It is much easier for him to try to postpone the language brouhaha until after the more ambitious programs are considered.
Neither the language department nor the rest of the Faculty is particularly happy with the current language requirement which allows students to place out by scoring 560 on an achievement test or by getting a D- in one year of elementary language.
Some language professors in particular do not like to teach these courses because of the often unwilling and bored nature of a captive audience.
So a compromise may be in the offing which would modify the current requirement and allow advanced language courses to be offered in the non-western and western culture brackets of the proposed new core curriculum plan.
Wilson may not mind making deals on this particular issue. His task force took up the issue reluctantly and only because the foreign language requirement falls under the core curriculum rubric.

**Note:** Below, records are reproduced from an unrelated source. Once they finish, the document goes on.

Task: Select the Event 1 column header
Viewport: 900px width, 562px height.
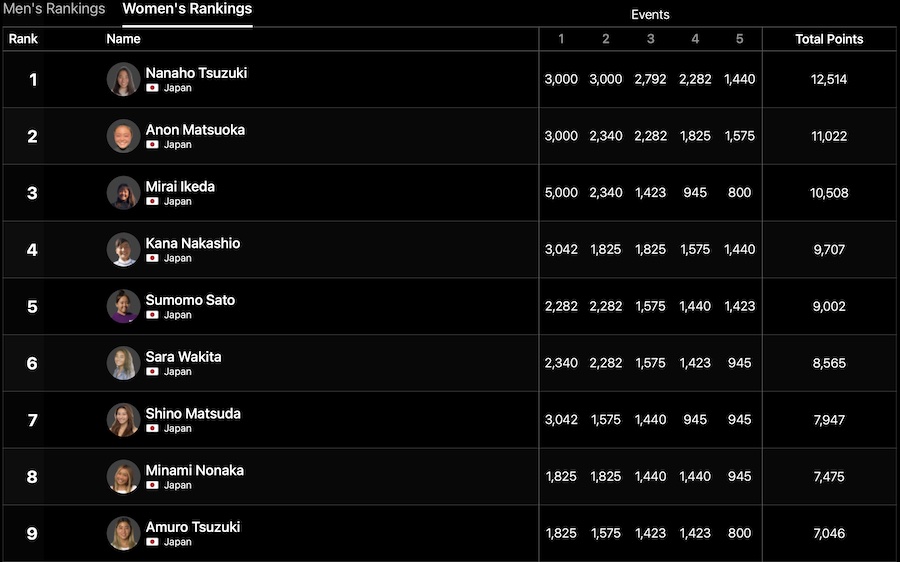Action: pyautogui.click(x=561, y=40)
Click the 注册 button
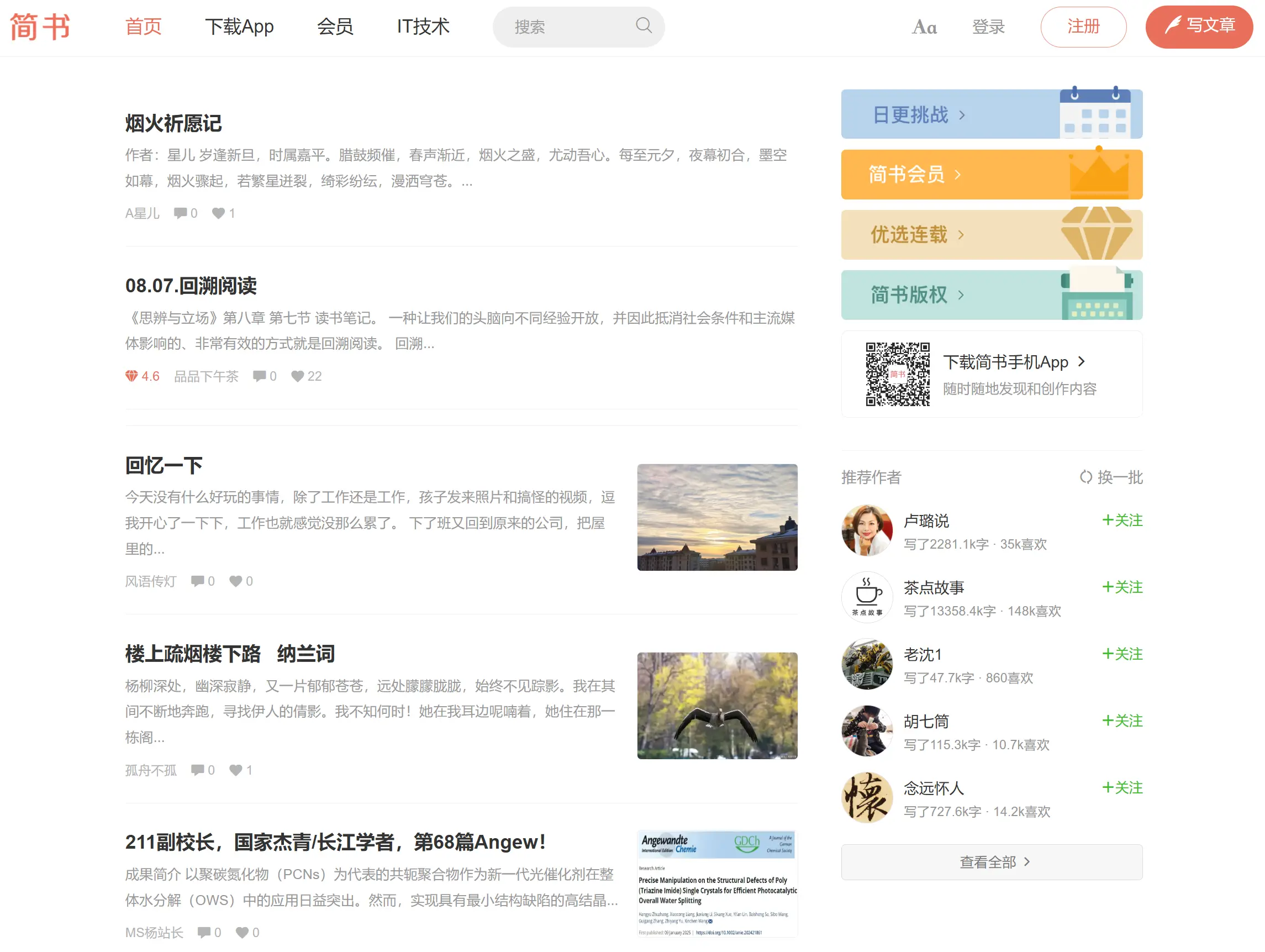This screenshot has width=1265, height=952. (1084, 27)
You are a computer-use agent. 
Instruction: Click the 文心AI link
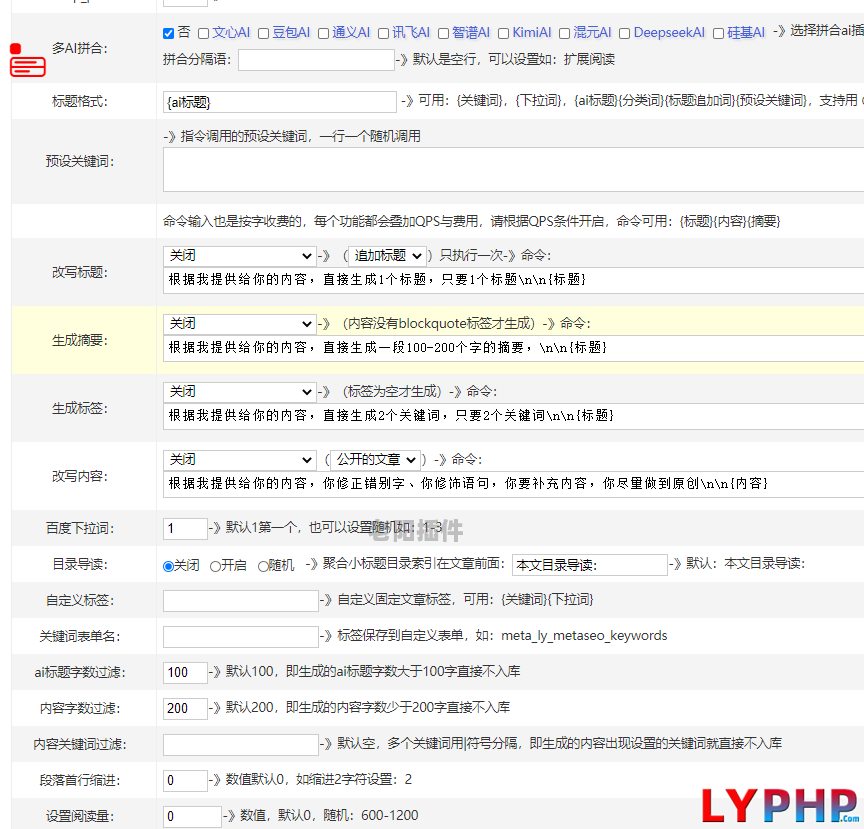click(x=231, y=33)
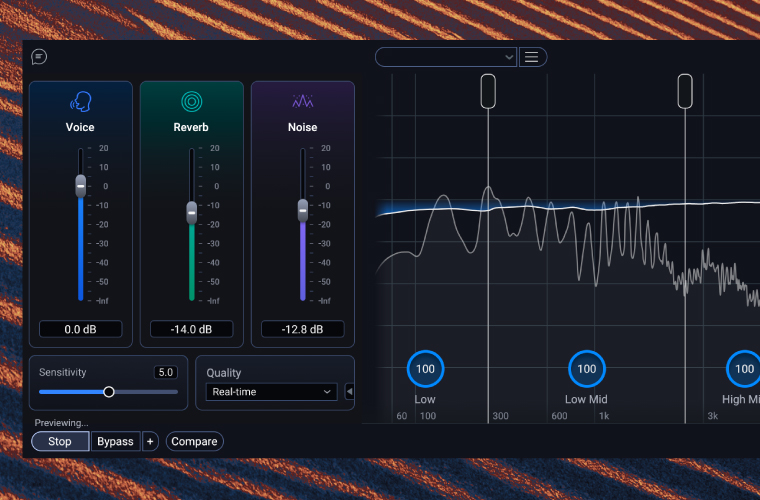This screenshot has width=760, height=500.
Task: Click the Noise -12.8 dB value field
Action: click(302, 329)
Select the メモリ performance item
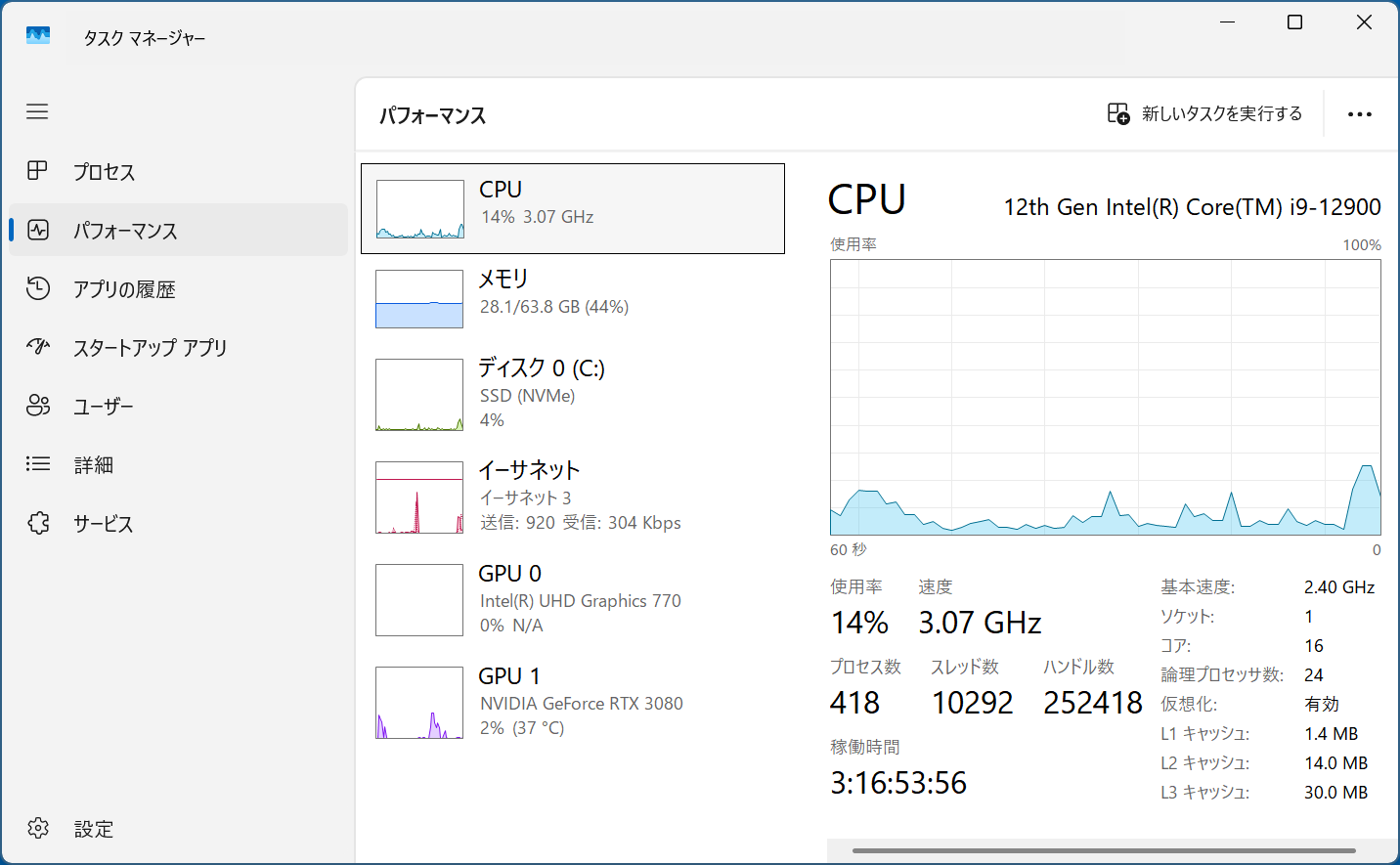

The reason for Wilson's quick decision to urge the separation--his report came out only last month--may lie more in the history of core curriculum reform than in the specific nature of the foreign language battle.
For about four years, from 1962 through 1965, the Faculty debated another report recommending changes in the core curriculum.
That report, named after Paul Doty, Mallinckrodt Professor Biochemistry and the chairman of the committee, recommended that the current Gen Ed curriculum divisions of Humanities, Natural Sciences and Social Sciences be scrapped and divisions in Natural Sciences and Humanities be established in their places.
After months and months of debate, that proposal was killed and the status quo retained. Opponents in the Social Sciences, who felt left out by the plan, waged vigorous opposition to the committee's report and were instrumental in the defeat of its measures.
The model is one that the task force on core curriculum wants to avoid studiously.